In Norway and Sweden, two of the powerhouse nations in the sport, viewing of the IBU Worlds reached an 80% share – that’s the percentage of televisions that are on – during the last weekend. That’s impressive.

● Speed Skating ● American teen superstar Jordan Stolz completed an unprecedented “triple-triple” at the ISU World Single Distance Championships in Calgary (CAN), winning the 500-1,000-1,500 m titles for the second straight year. But he was calm about it:

“The feeling last year was a bit more surreal, because it was the first medals in the World Championships ever, but this is also kind of crazy, that I did it again.
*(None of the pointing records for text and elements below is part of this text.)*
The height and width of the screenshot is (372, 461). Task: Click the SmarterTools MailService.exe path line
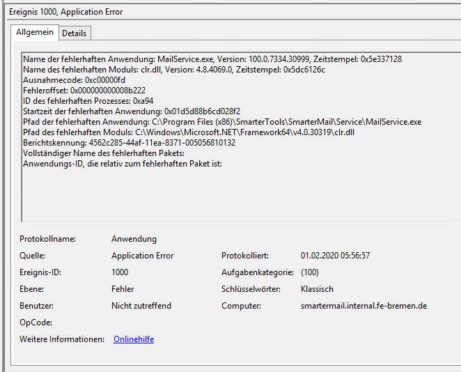pos(221,122)
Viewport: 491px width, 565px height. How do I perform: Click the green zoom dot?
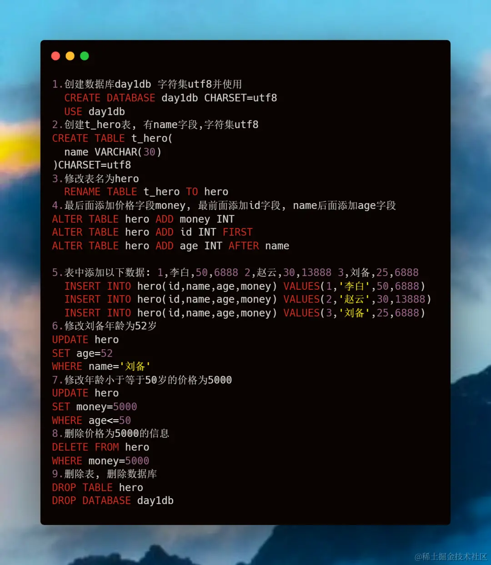click(x=85, y=56)
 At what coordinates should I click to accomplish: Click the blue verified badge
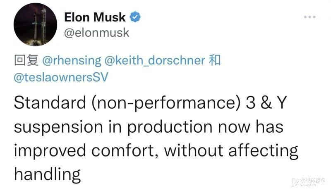(x=136, y=17)
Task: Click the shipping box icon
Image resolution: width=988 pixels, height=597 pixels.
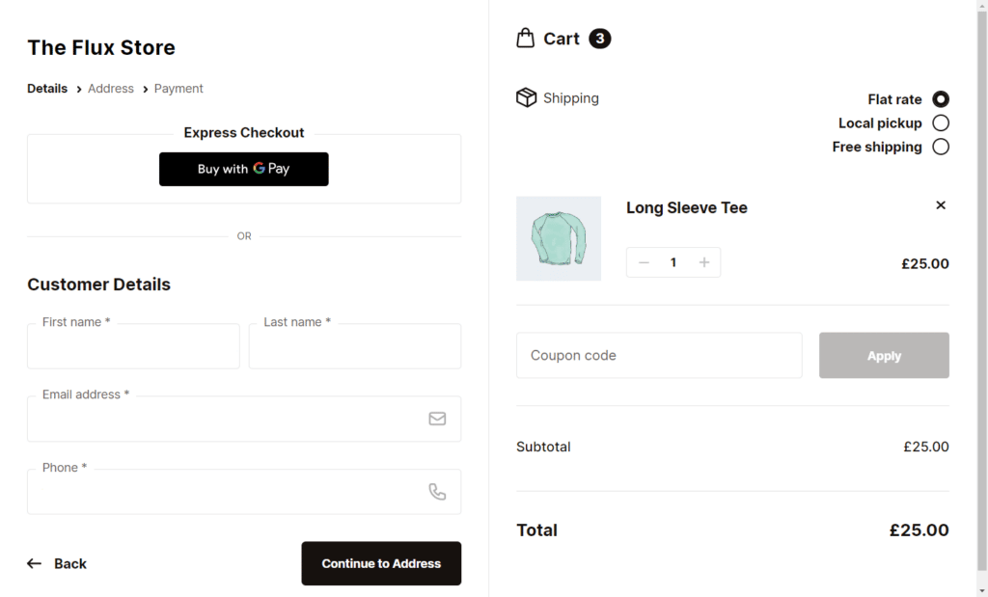Action: (x=526, y=96)
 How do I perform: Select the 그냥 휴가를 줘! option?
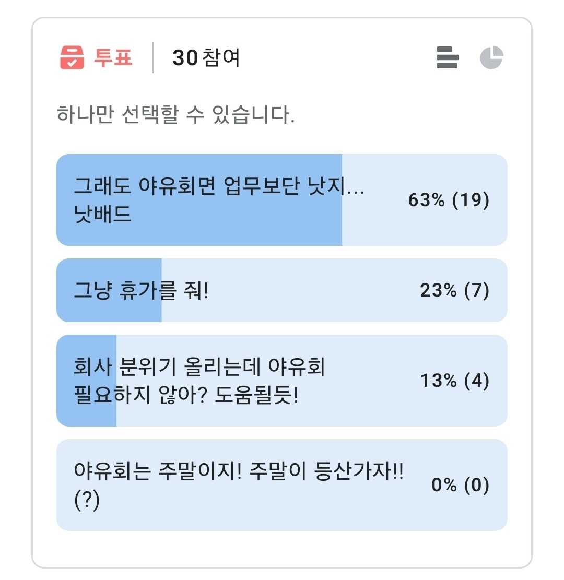coord(141,291)
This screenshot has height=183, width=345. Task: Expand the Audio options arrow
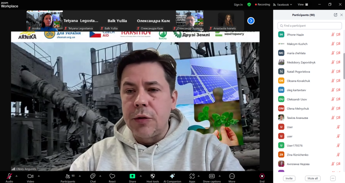point(17,176)
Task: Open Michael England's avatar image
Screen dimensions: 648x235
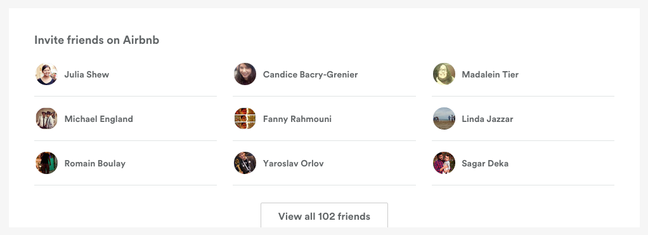Action: [46, 118]
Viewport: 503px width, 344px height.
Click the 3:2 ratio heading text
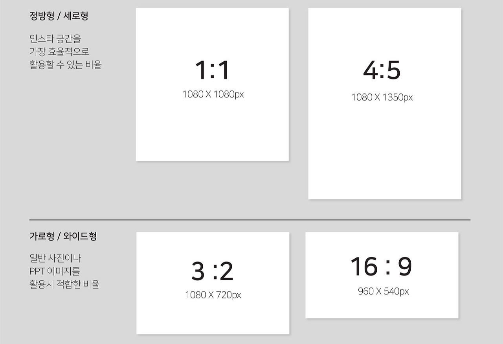tap(212, 271)
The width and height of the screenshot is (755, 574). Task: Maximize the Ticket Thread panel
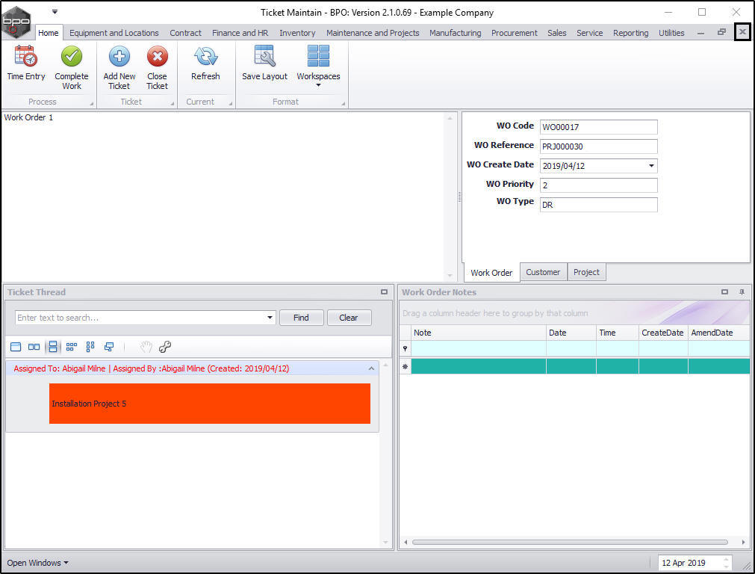[384, 292]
I feel like winning twice is way more impressive. The chances of doubling again are pretty low, but I was able to manage.”

He’ll compete at the ISU World Allround Championships in Germany in March, but his likely biggest rival, Dutch triple-Olympic champ Kjeld Nuis, 34, is conceding nothing. Asked if he could compete with the 19-year-old Stolz:

“How not? No problem. I suffered from the flu before the Dutch trials and I won races in the World Cups and at the European Championships (1,000 m) while I was still recovering. I’m not gone just yet.”

Stolz agrees:

“I think they can get close, so I just keep training as hard as I can. You never know how they could jump up right next to me.”

● Weightlifting ● A final “win” for the U.S., competing as guests at the European Championships in Sofia (BUL) due to safety concerns at the Pan American Championships now starting in Venezuela.

Mary Theisen-Lappen had the second-highest total in the women’s +87 kg Snatch round at 116 kg, then was easily the winner of the Clean & Jerk at 155 kg for a 271 kg total that was the best among all competitors. The formal gold medalist was Britain’s Emily Campbell with a 263 kg total.

Caine Wilkes, a U.S. guest in the men’s +109 kg division, lifted 176 + 214 for a 390 kg total that would have placed him in a tie for fifth overall.

● Wrestling ● Eight of the 10 classes in men’s Greco-Roman were concluded on the first day of the Pan American Championships in Acapulco (MEX), with the U.S. collecting seven medals in all.

The U.S. was the only country to win two classes, as Hayden Tuma defected Hector Sanchez (MEX) by 4-0 at 63 kg, and Alex Sancho won the 67 kg division with a 3-1 victory over Andreas Montano (ECU).

Three Americans won three silver medals, with Camden Russell finishing in the 55 kg round-robin with a 1-1 record; Randon Miranda lost in the 60 kg final to Raiber Rodriguez (VEN), 8-7, and Mahmoud Sebie was 1-1 in the 82 kg class to finish second.

The final two Greco classes are on Friday, with the men’s and women’s Freestyle divisions to follow.